→ **Work item**
Output the listing exactly, without its pictures.
━━━━━ Task material
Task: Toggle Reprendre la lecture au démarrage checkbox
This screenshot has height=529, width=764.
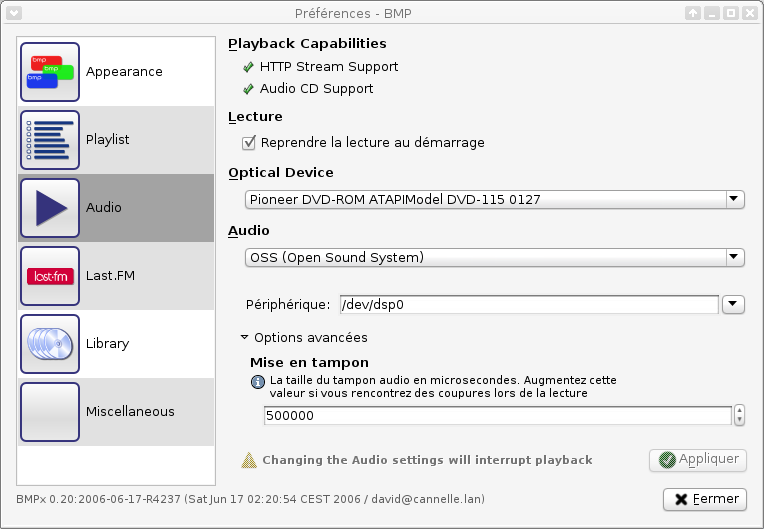Action: [x=250, y=143]
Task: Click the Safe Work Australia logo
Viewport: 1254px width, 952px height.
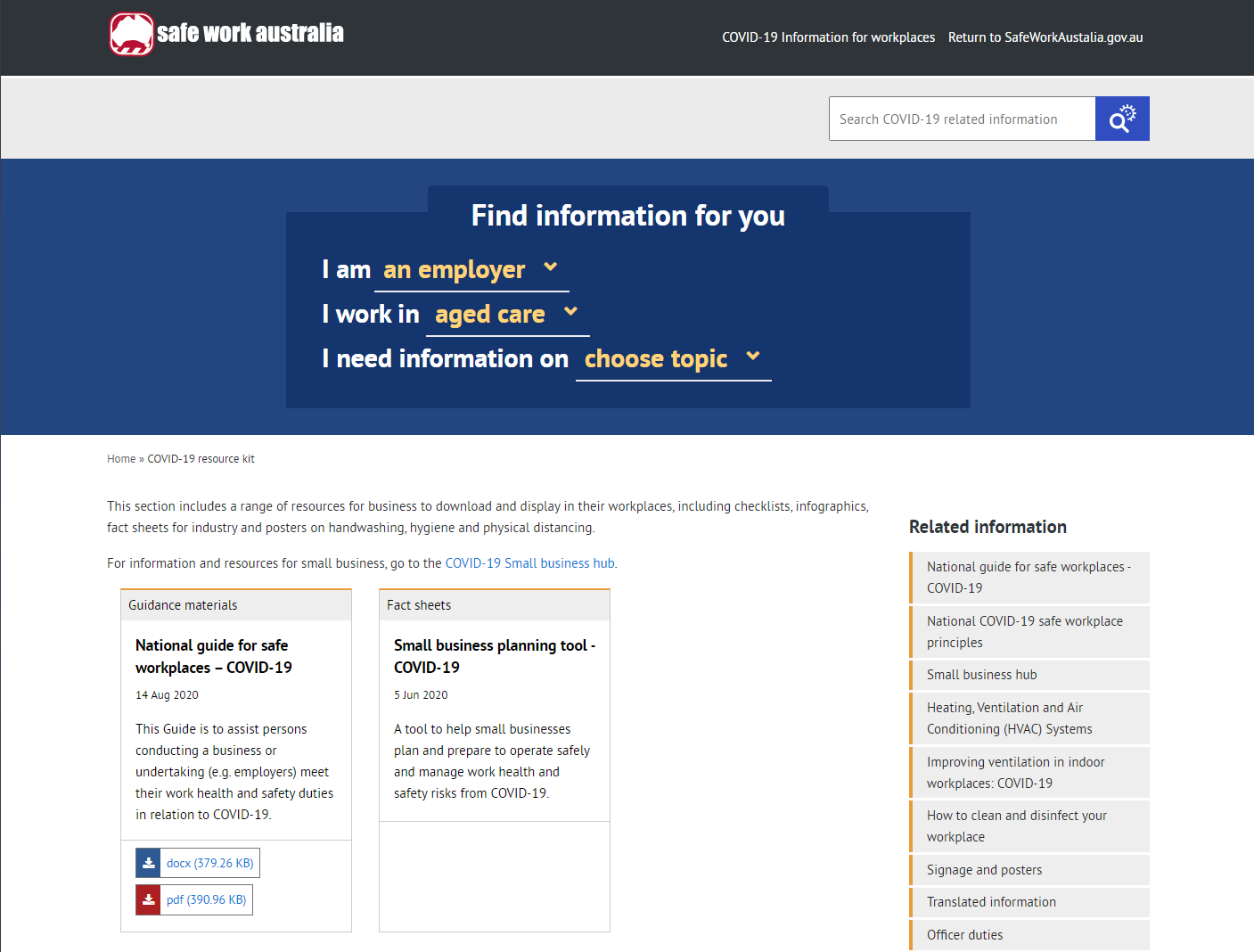Action: [226, 34]
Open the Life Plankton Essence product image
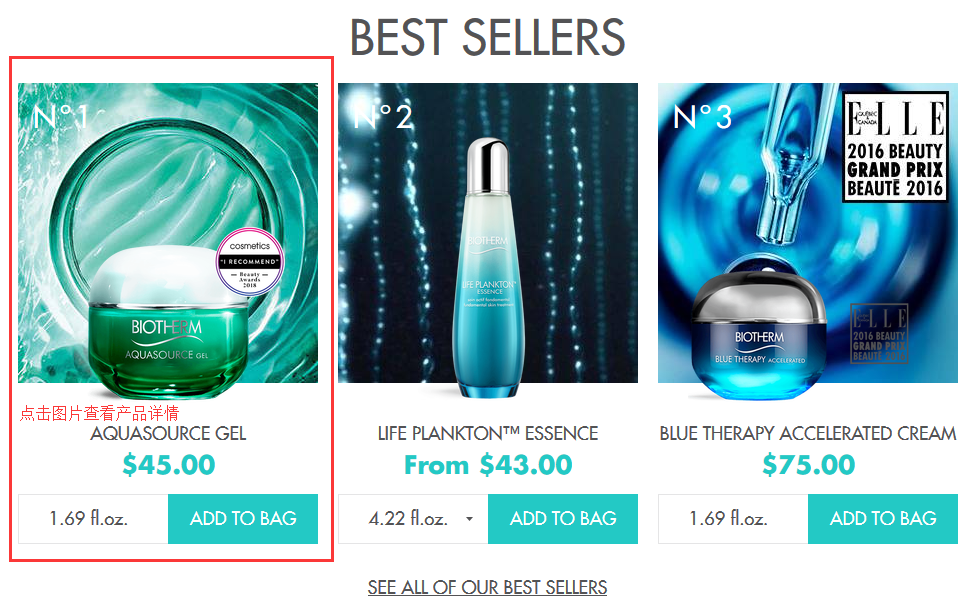975x612 pixels. point(488,240)
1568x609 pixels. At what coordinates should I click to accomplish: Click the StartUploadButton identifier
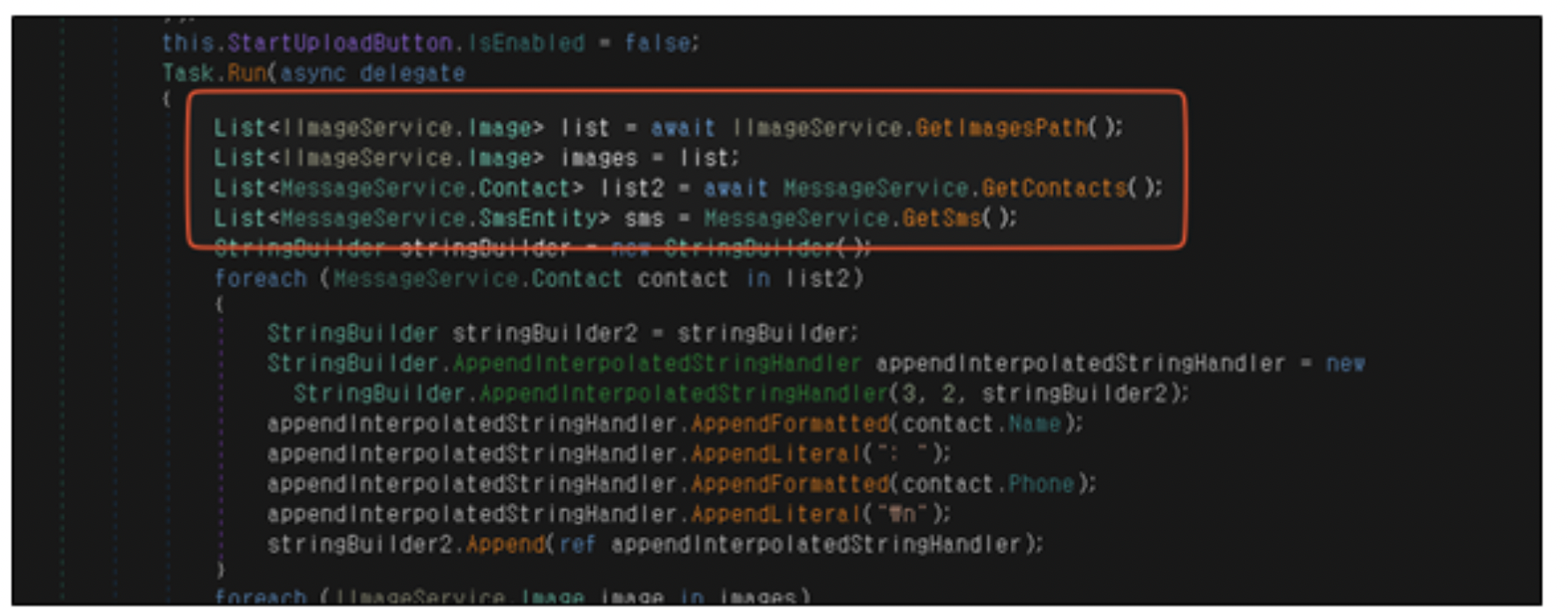[340, 42]
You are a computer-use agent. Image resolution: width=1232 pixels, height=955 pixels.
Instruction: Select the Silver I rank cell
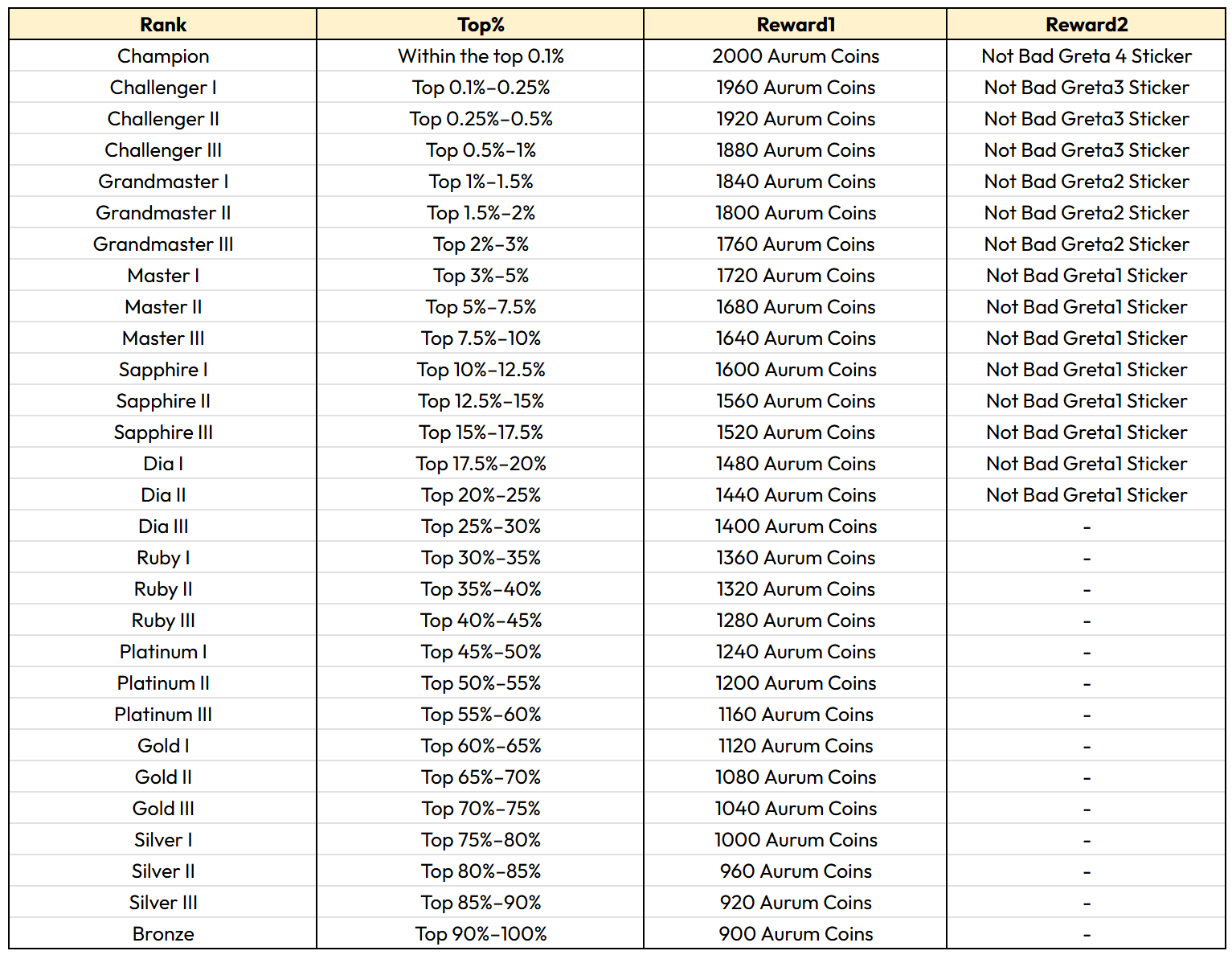163,839
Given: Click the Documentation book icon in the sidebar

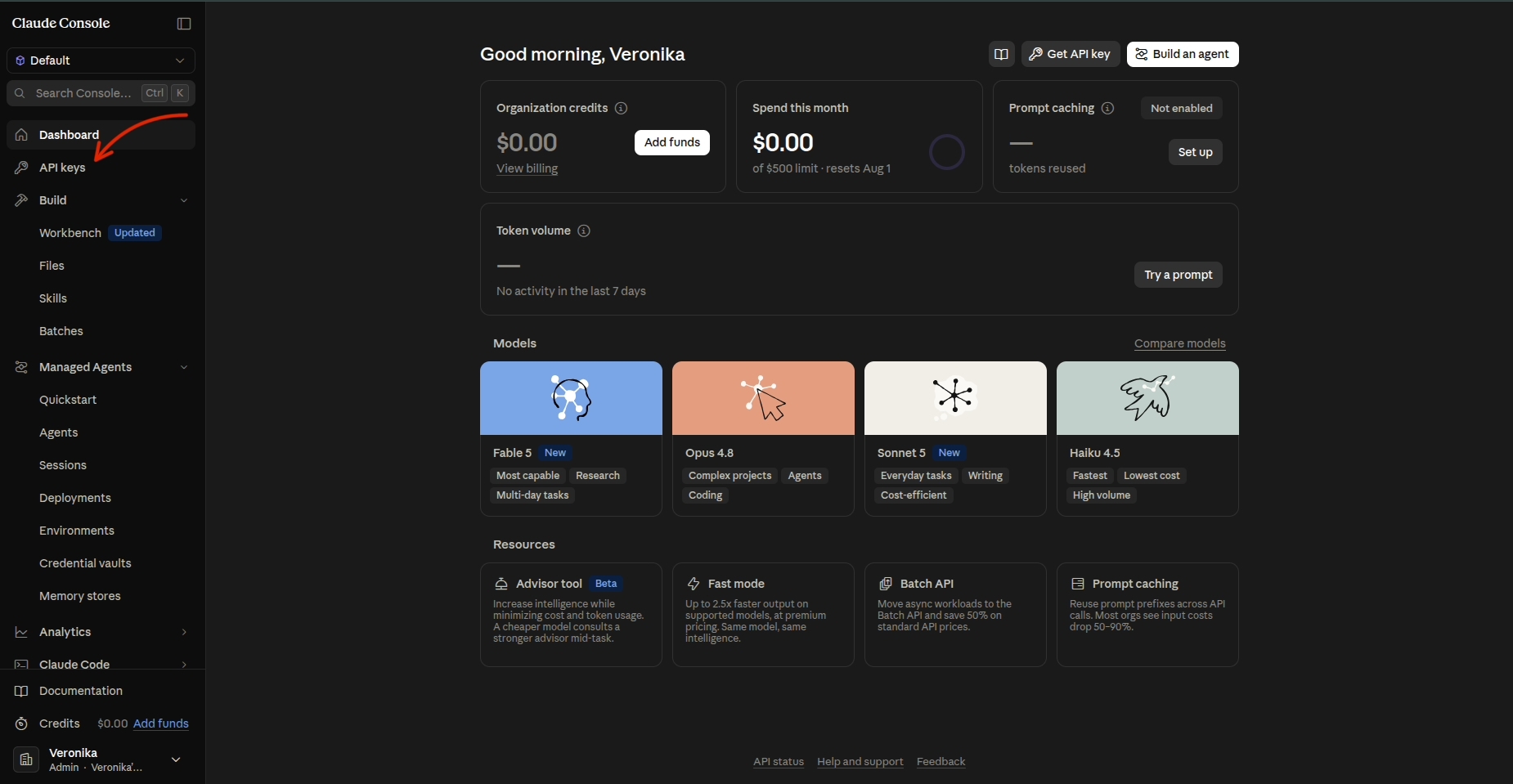Looking at the screenshot, I should tap(21, 691).
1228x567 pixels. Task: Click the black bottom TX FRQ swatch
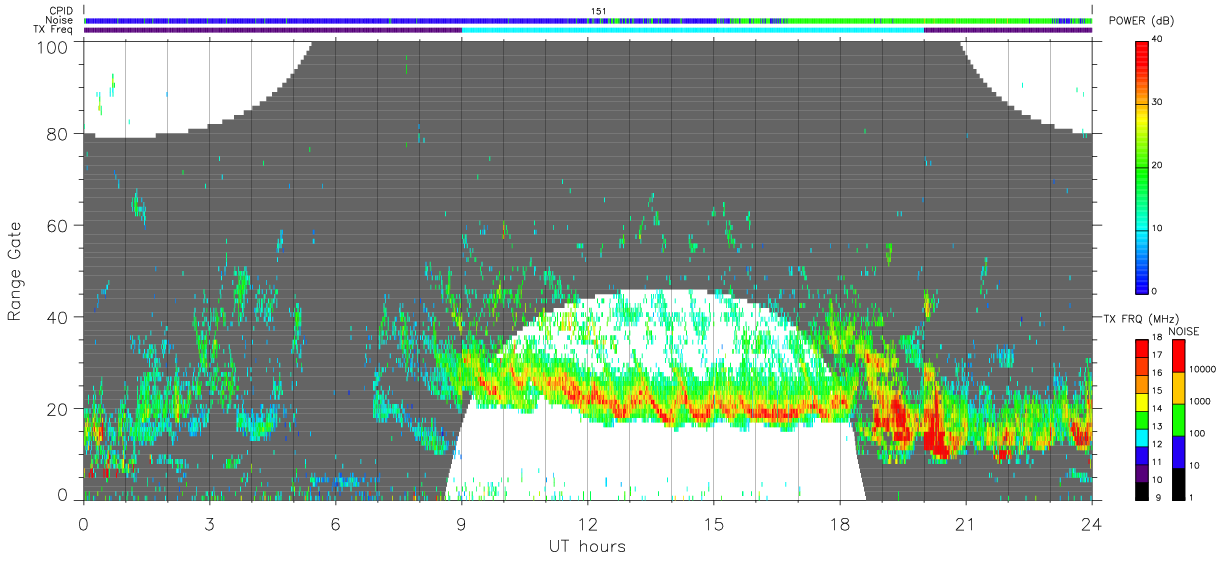coord(1143,492)
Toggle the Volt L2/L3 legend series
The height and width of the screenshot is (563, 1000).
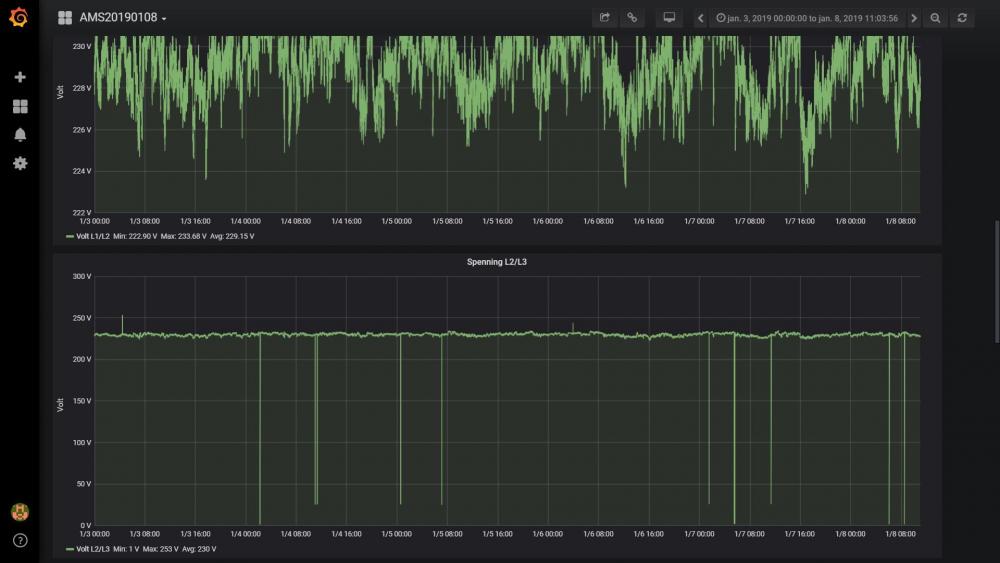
━━━━━━━━━━
→ **Expected answer**
Task: Toggle Reprendre la lecture au démarrage checkbox
This screenshot has height=529, width=764.
Action: [x=250, y=143]
Task: Click the Safe Work Australia logo
Viewport: 1254px width, 952px height.
Action: [226, 34]
Open the Life Plankton Essence product image
975x612 pixels. point(488,240)
1568x609 pixels. At what coordinates should I click to accomplish: Click the StartUploadButton identifier
[340, 42]
You are a computer-use agent. Image resolution: width=1232 pixels, height=955 pixels.
Instruction: Select the Silver I rank cell
163,839
Given: Click the Documentation book icon in the sidebar

Looking at the screenshot, I should tap(21, 691).
1228x567 pixels. Task: Click the black bottom TX FRQ swatch
coord(1143,492)
Toggle the Volt L2/L3 legend series
The height and width of the screenshot is (563, 1000).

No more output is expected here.